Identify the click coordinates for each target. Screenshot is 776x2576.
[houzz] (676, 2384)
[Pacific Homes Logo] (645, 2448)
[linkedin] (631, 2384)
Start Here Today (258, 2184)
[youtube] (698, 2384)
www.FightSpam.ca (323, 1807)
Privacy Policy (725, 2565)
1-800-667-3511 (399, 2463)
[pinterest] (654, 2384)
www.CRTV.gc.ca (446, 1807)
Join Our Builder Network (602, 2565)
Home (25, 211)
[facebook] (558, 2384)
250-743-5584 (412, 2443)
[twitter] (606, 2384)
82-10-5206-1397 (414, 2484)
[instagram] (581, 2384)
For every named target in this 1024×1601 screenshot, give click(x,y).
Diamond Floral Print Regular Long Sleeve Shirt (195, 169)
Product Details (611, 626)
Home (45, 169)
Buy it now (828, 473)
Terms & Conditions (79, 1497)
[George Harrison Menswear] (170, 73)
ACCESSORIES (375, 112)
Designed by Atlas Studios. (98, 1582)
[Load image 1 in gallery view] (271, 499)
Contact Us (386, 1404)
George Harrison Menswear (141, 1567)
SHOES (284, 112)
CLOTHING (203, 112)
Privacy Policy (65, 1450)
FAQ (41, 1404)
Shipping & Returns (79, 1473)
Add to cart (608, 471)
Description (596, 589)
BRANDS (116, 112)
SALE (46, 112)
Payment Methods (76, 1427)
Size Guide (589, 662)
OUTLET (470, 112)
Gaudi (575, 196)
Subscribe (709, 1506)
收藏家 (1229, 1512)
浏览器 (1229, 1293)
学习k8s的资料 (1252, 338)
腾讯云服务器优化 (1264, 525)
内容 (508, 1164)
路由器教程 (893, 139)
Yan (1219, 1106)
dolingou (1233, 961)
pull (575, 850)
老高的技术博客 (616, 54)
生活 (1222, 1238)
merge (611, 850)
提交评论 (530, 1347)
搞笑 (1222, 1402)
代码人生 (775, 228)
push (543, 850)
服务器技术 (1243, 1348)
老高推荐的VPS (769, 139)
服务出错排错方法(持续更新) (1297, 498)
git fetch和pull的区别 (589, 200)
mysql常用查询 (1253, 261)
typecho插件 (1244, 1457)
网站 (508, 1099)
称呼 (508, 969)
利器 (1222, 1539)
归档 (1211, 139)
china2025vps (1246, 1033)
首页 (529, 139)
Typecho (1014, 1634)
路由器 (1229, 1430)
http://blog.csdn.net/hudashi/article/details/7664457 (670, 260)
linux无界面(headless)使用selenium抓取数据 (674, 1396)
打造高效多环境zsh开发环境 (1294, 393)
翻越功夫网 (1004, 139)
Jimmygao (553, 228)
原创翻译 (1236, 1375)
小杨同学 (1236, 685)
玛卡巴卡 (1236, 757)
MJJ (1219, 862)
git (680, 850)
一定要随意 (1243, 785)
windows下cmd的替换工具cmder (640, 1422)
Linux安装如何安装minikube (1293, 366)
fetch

◇ ◇ ◇ ◇ ◇ ◇ ◇

(Task brief) The data above should be output exactly, with each line intact.

(Task result)
Identify the click coordinates for each target. Screenshot is 776x2576.
[houzz] (676, 2384)
[Pacific Homes Logo] (645, 2448)
[linkedin] (631, 2384)
Start Here Today (258, 2184)
[youtube] (698, 2384)
www.FightSpam.ca (323, 1807)
Privacy Policy (725, 2565)
1-800-667-3511 (399, 2463)
[pinterest] (654, 2384)
www.CRTV.gc.ca (446, 1807)
Join Our Builder Network (602, 2565)
Home (25, 211)
[facebook] (558, 2384)
250-743-5584 (412, 2443)
[twitter] (606, 2384)
82-10-5206-1397 (414, 2484)
[instagram] (581, 2384)
For every named target in this 1024×1601 screenshot, give click(x,y).
Diamond Floral Print Regular Long Sleeve Shirt (195, 169)
Product Details (611, 626)
Home (45, 169)
Buy it now (828, 473)
Terms & Conditions (79, 1497)
[George Harrison Menswear] (170, 73)
ACCESSORIES (375, 112)
Designed by Atlas Studios. (98, 1582)
[Load image 1 in gallery view] (271, 499)
Contact Us (386, 1404)
George Harrison Menswear (141, 1567)
SHOES (284, 112)
CLOTHING (203, 112)
Privacy Policy (65, 1450)
FAQ (41, 1404)
Shipping & Returns (79, 1473)
Add to cart (608, 471)
Description (596, 589)
BRANDS (116, 112)
SALE (46, 112)
Payment Methods (76, 1427)
Size Guide (589, 662)
OUTLET (470, 112)
Gaudi (575, 196)
Subscribe (709, 1506)
收藏家 (1229, 1512)
浏览器 (1229, 1293)
学习k8s的资料 (1252, 338)
腾讯云服务器优化 (1264, 525)
内容 (508, 1164)
路由器教程 (893, 139)
Yan (1219, 1106)
dolingou (1233, 961)
pull (575, 850)
老高的技术博客 (616, 54)
生活 (1222, 1238)
merge (611, 850)
提交评论 (530, 1347)
搞笑 (1222, 1402)
代码人生 (775, 228)
push (543, 850)
服务器技术 (1243, 1348)
老高推荐的VPS (769, 139)
服务出错排错方法(持续更新) (1297, 498)
git fetch和pull的区别 (589, 200)
mysql常用查询 (1253, 261)
typecho插件 (1244, 1457)
网站 (508, 1099)
称呼 (508, 969)
利器 (1222, 1539)
归档 (1211, 139)
china2025vps (1246, 1033)
首页 (529, 139)
Typecho (1014, 1634)
路由器 (1229, 1430)
http://blog.csdn.net/hudashi/article/details/7664457 (670, 260)
linux无界面(headless)使用selenium抓取数据 (674, 1396)
打造高效多环境zsh开发环境 (1294, 393)
翻越功夫网 (1004, 139)
Jimmygao (553, 228)
原创翻译 (1236, 1375)
小杨同学 (1236, 685)
玛卡巴卡 (1236, 757)
MJJ (1219, 862)
git (680, 850)
一定要随意 (1243, 785)
windows下cmd的替换工具cmder (640, 1422)
Linux安装如何安装minikube (1293, 366)
fetch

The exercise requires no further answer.